Oleh: Rohmatul Izad
Pada dua sampai tiga dekade terakhir telah muncul madzhab baru dalam kajian Islam di Barat, banyak pengikut dari madzhab ini menyebut diri mereka sebagai ‘revisionis’. Dorongan utama dari aliran ini adalah untuk menentang validitas dari catatan muslim tradisional tentang lokasi dan waktu asal muasal Islam dengan melakukan kajian pada wilayah utara Arab (seperti Babilonia dan padang gurun Syiria), dan pada kurun waktu yang lebih modern (mungkin akhir abad ke-8 atau abad ke-9). Dalam beberapa tahun terakhir pula, terdapat kecenderungan yang sangat kuat dari para revisionis ini untuk menentang validitas tekstual Al-Qur’an dan merekonstruksikan ke sebuah versi yang seharusnya lebih tua dari kitab suci umat Muslim.

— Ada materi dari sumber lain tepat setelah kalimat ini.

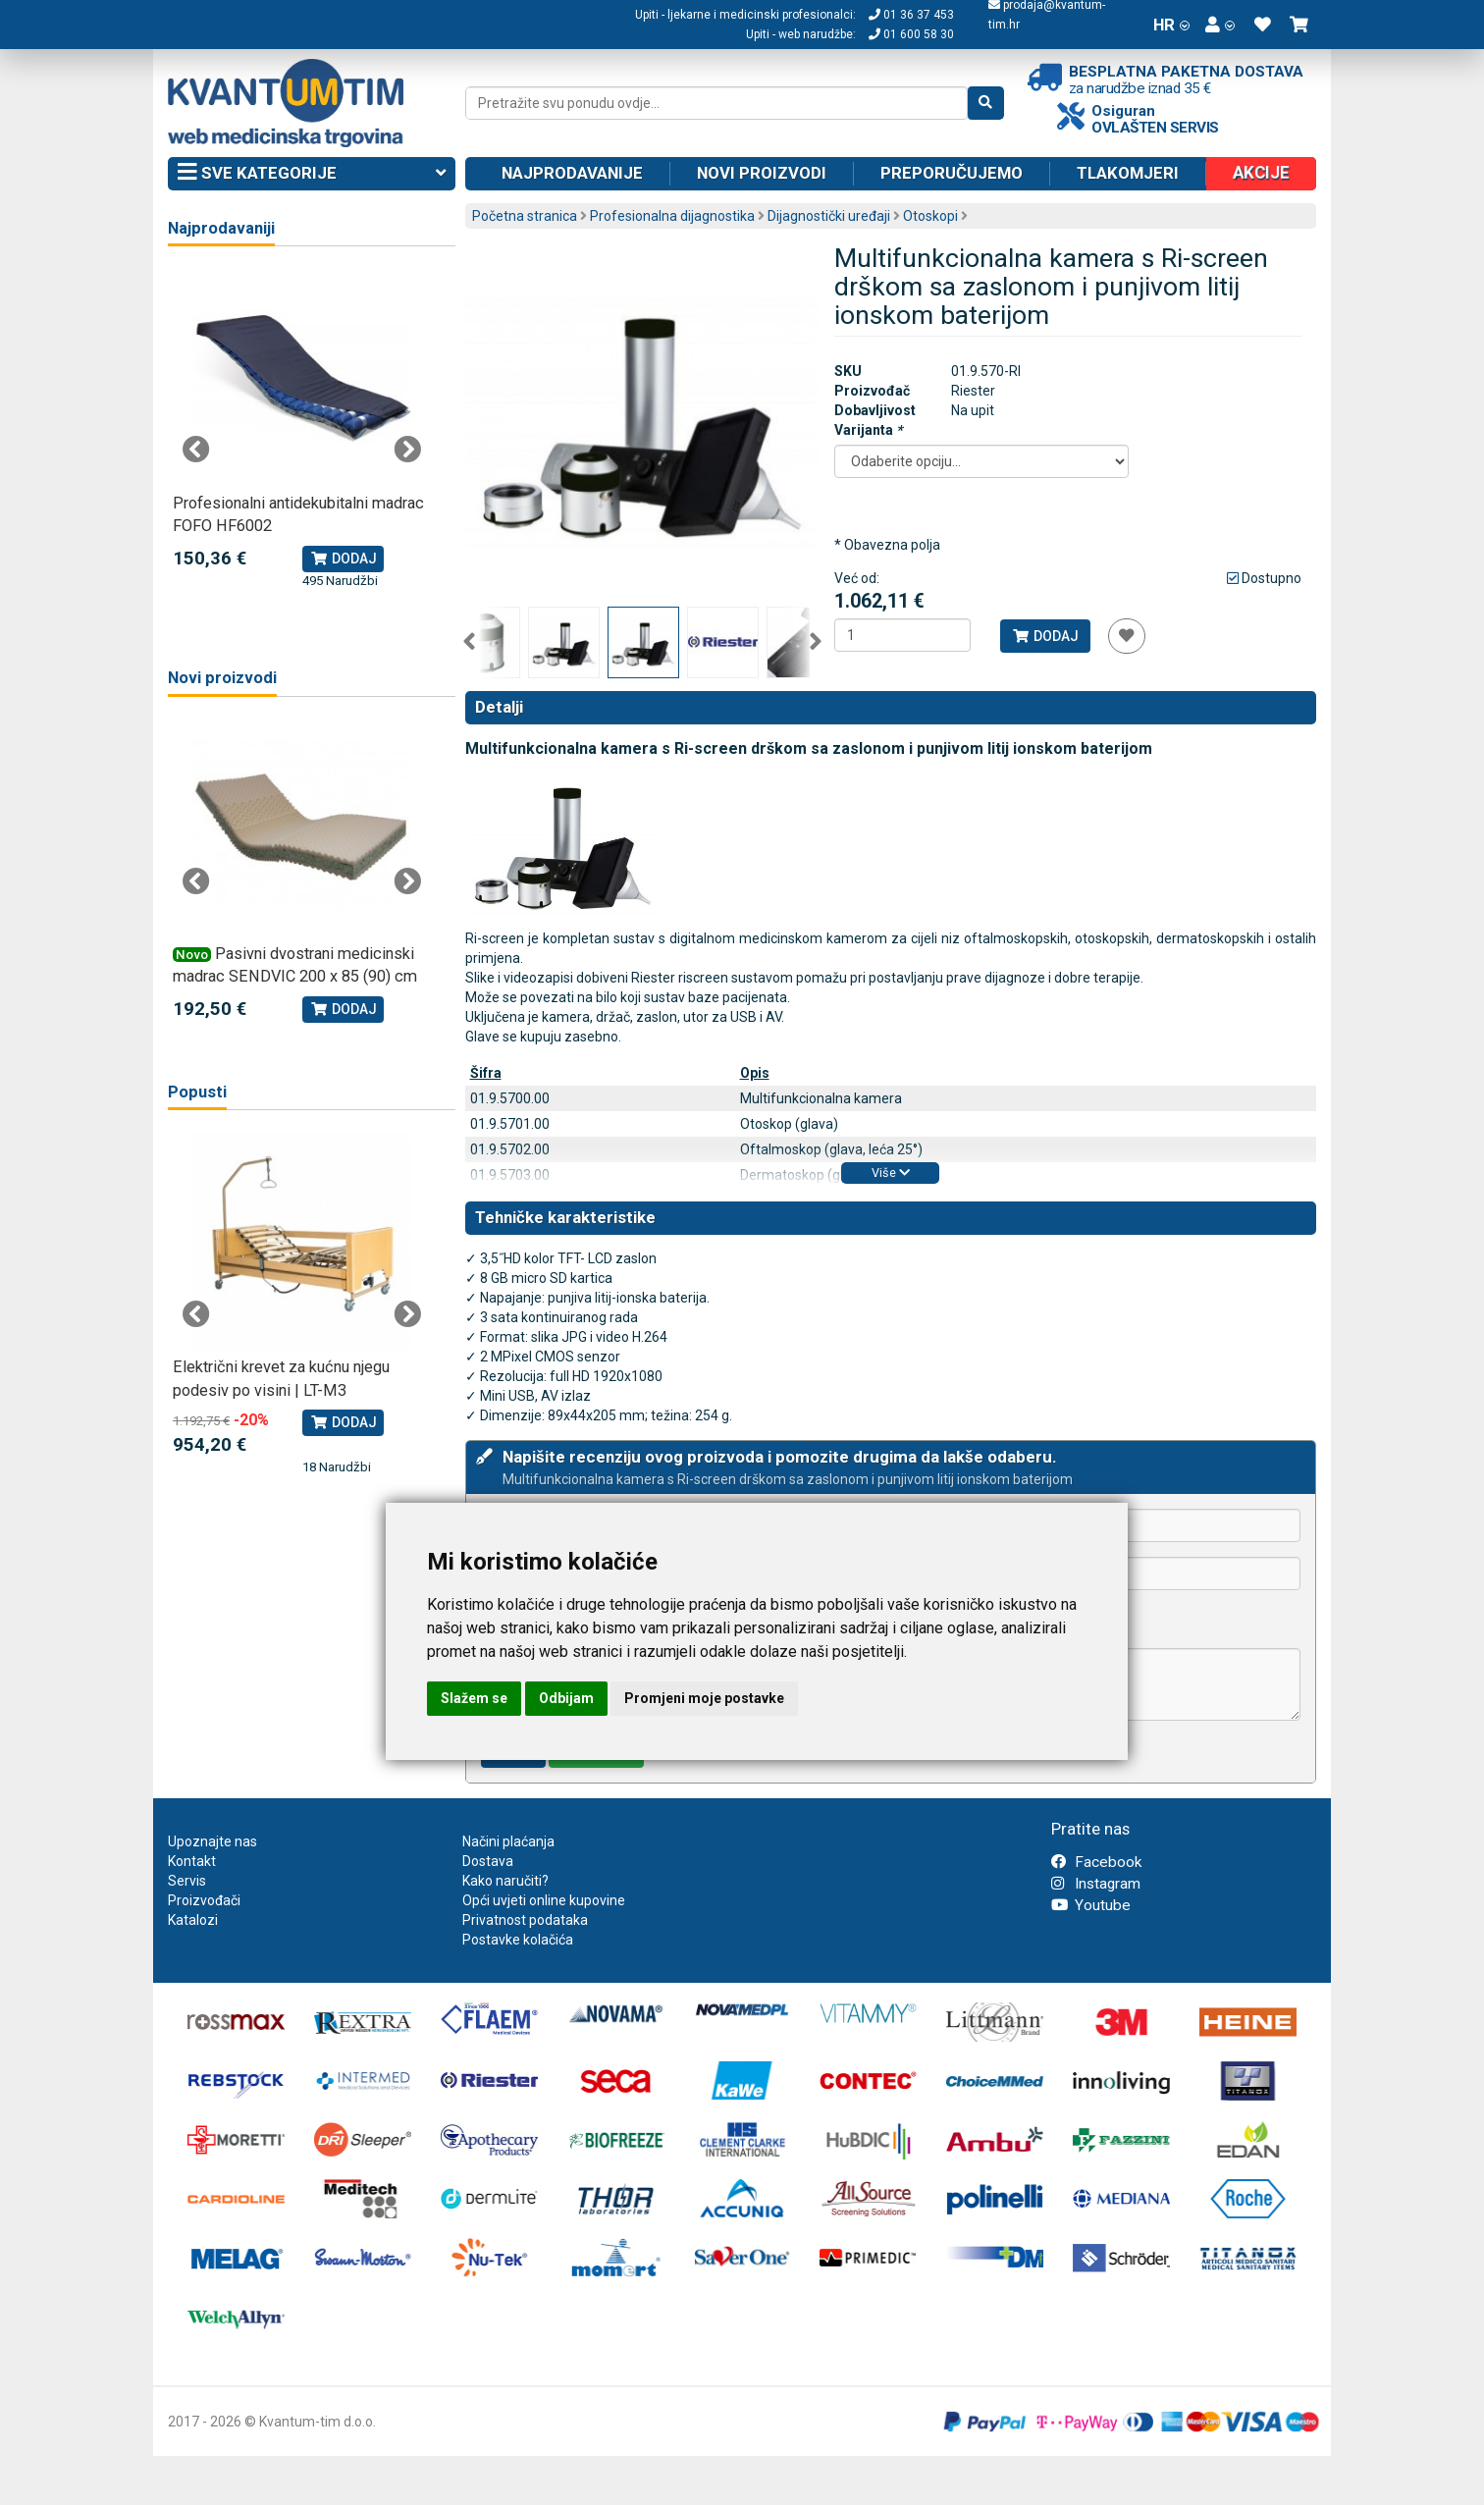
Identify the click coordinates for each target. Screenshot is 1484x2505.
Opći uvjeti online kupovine (543, 1900)
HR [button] (1171, 24)
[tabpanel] (302, 429)
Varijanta (868, 430)
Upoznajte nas (212, 1841)
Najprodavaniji (221, 228)
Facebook (1096, 1862)
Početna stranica (524, 216)
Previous (469, 642)
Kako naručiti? (505, 1881)
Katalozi (193, 1920)
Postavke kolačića (517, 1939)
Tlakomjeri (1128, 173)
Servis (187, 1881)
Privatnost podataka (525, 1920)
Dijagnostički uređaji (829, 216)
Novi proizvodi (761, 173)
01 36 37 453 (911, 15)
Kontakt (192, 1861)
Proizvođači (204, 1900)
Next (815, 642)
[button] (1220, 24)
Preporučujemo (951, 173)
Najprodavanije (572, 173)
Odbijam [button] (566, 1698)
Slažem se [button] (474, 1698)
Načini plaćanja (508, 1841)
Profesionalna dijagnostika (672, 216)
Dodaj (1045, 636)
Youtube (1091, 1905)
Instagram (1095, 1883)
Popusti (197, 1092)
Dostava (487, 1861)
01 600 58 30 (911, 34)
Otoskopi (930, 216)
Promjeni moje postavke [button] (704, 1698)
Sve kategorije (312, 174)
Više (891, 1172)
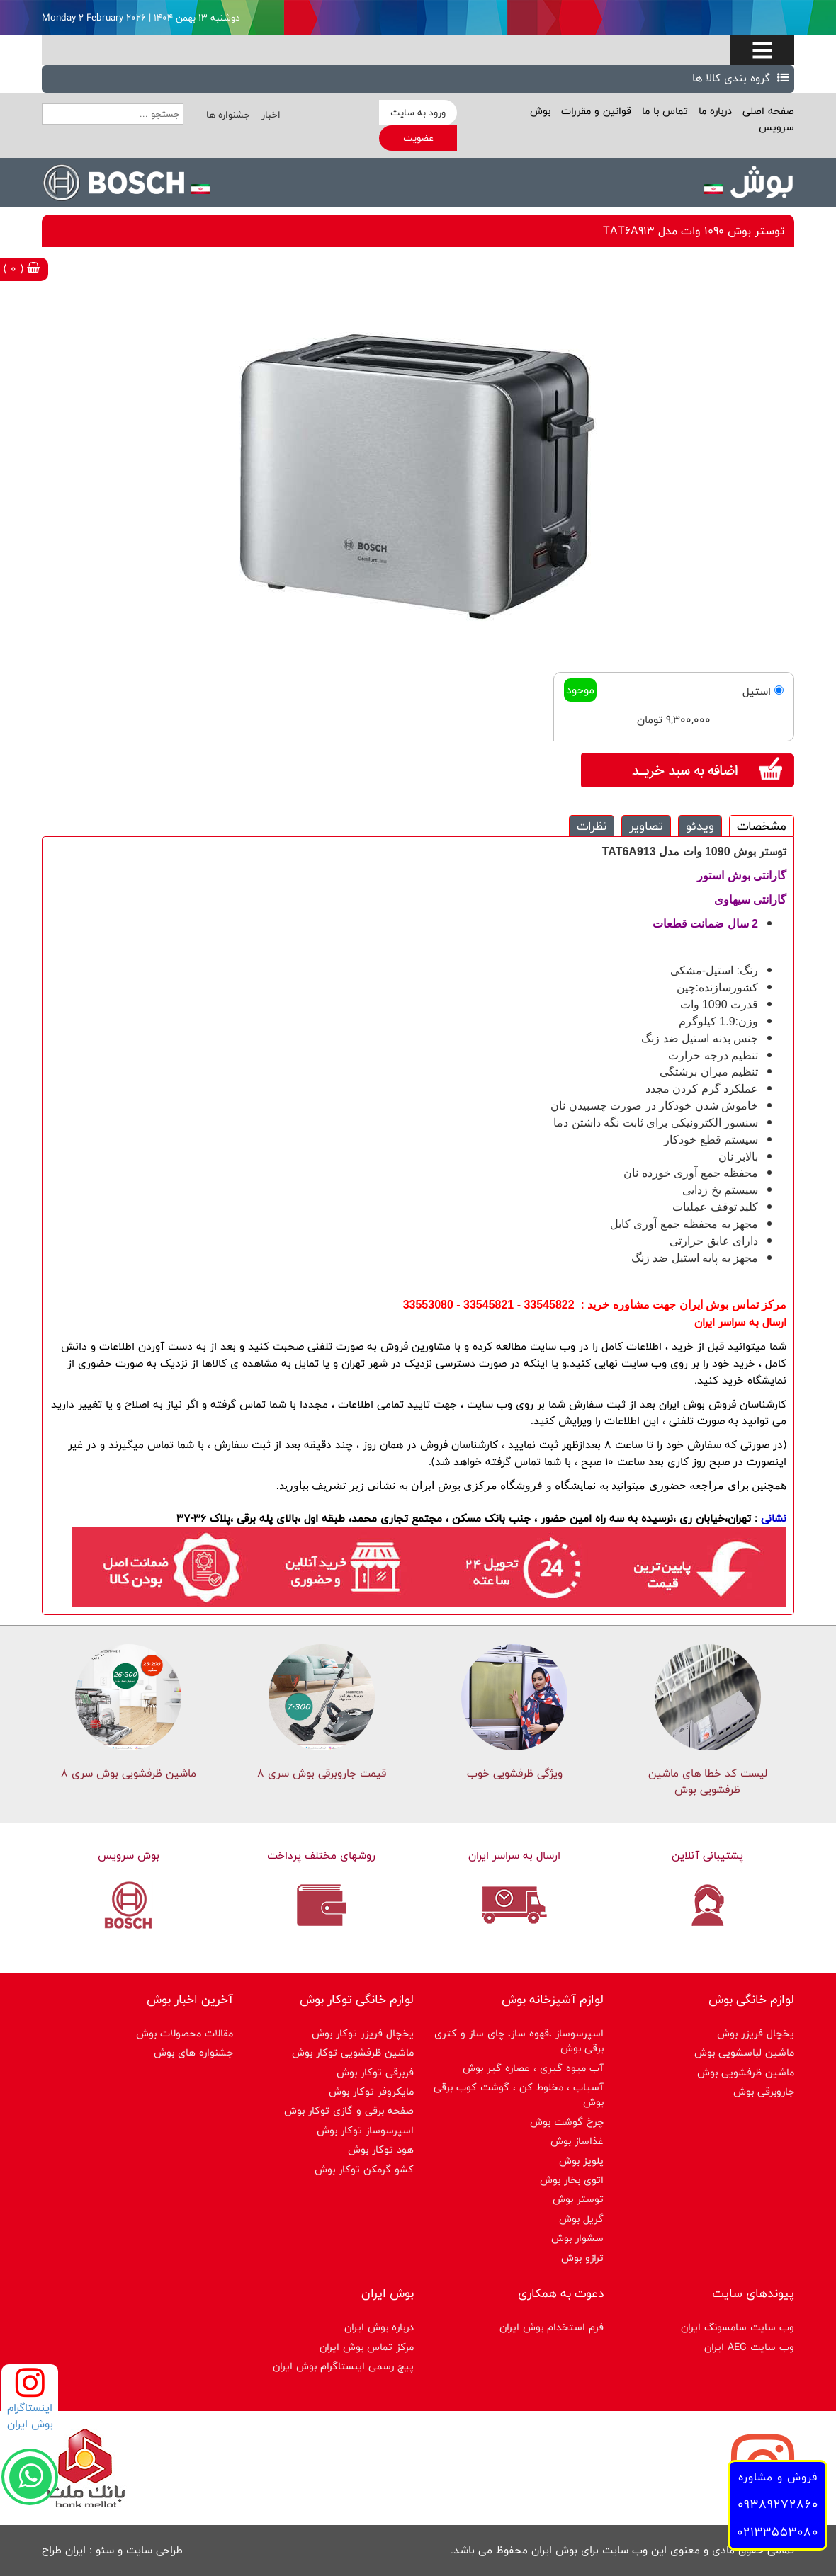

Sejak awal, para tokoh ‘revisionis’ ini menyatakan bahwa mereka menaruh perhatian pada kemapanan tradisi ‘historis kritis’ pada studi kitab suci Kristen yang muncul sejak sekitar awal abad kesembilan belas. Namun, menurut saya, ada perbedaan mendasar antara konteks sejarah pada studi Perjanjian Baru di satu sisi, dan pada studi Al-Qur’an di sisi yang lain.